Look inside Yellowknife’s new École Įtłʼo ahead of opening day
Yellowknife’s first new school in two decades opens on Monday, August 29. École Įtłʼo is the replacement for École JH Sissons, which closed in 2020 after 45 years’ service.
The new École Įtłʼo facility features 18 classrooms, interactive whiteboards, ergonomic furniture, dedicated quiet spaces, gender-neutral washrooms and a centrally located library.
The territorial government said the school had been completed on time and on budget, though a few items are still outstanding. The gym, for example, has yet to be completed.
Jameel Aziz, who took over as the YK1 school district’s superintendent last week, said École Įtłʼo was an “amazing” school building.
“The design is so modern: the light, the organization, some of the colour cues and some of the natural wood and the curved hallways,” Aziz told Cabin Radio.
“I have not been part of a new school build for a very long time. Schools were not built the way that school is built. It almost makes me want to go back and become a teacher or run a school again, just to be part of that building.
“I think it’s going to be fantastic for our students. Hopefully it’s the first of maybe a few others that will come our way. It’s a beautiful building, really well thought out, and I think it’s going to be a real asset to the community and for our kids.”
The name Įtł’ǫ̀ reflects a Wılıı̀deh word for cranberry, a name chosen in January after three months spent refining a shortlist of suggestions.
The school is expected to house some 250 to 300 students once enrolment numbers are finalized.
“An Indigenous consultant provided insights on the design of the building, which resulted in incorporated elements such as circular spaces, wayfinding, and colour selections,” said the territorial government in a news release.
“Artwork by Chipewyan Dene artist John Rombough that was originally installed on the exterior of JH Sissons will feature on the interior east wall of the library.”
The gym is not yet complete in part because it had been serving as a staging area for the materials needed to finish the rest of the build, meaning time is needed to now finish the flooring. Aziz added supply chain issues affecting much of the world, driven by issues like the pandemic and Russia’s invasion of Ukraine, had played a role.

#### THE DATA
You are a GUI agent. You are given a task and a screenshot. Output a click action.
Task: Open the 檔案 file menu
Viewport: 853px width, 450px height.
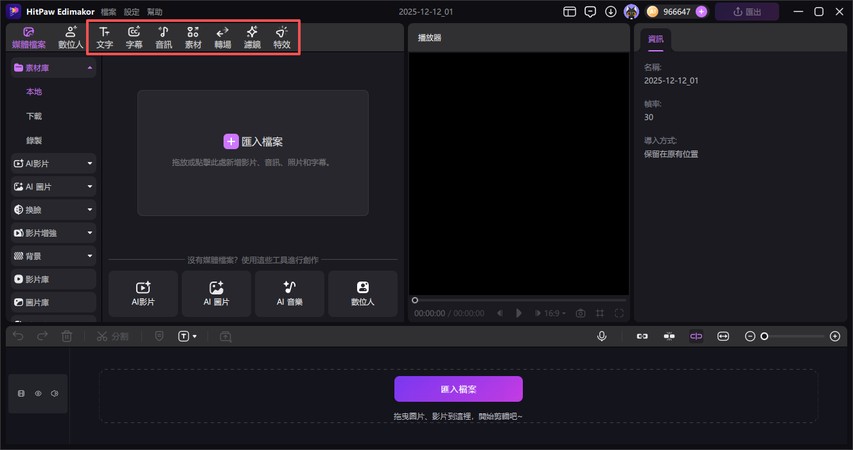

#### WORK INSTRUCTION 1
Output the article about Yellowknife's new school from "Look inside Yellowknife’s" down to "45 years’ service.".
#### WORK INSTRUCTION 2
Summarize the article about Yellowknife's new school in two sentences.
#### WORK INSTRUCTION 3
Translate this sentence from the article about Yellowknife's new school into French: "The school is expected to house some 250 to 300 students once enrolment numbers are finalized."
The material has no connection to the article about Yellowknife's new school.

#### RESPONSE AREA 1
Look inside Yellowknife’s new École Įtłʼo ahead of opening day
Yellowknife’s first new school in two decades opens on Monday, August 29. École Įtłʼo is the replacement for École JH Sissons, which closed in 2020 after 45 years’ service.

#### RESPONSE AREA 2
École Įtłʼo, Yellowknife's first new school in two decades, opens on August 29 as the replacement for École JH Sissons and features 18 classrooms, a central library, and design elements shaped by an Indigenous consultant. The territorial government said it was finished on time and on budget, though the gym is still incomplete, partly because it served as a staging area and partly because of supply chain issues.

#### RESPONSE AREA 3
L'école devrait accueillir quelque 250 à 300 élèves une fois les chiffres d'inscription finalisés.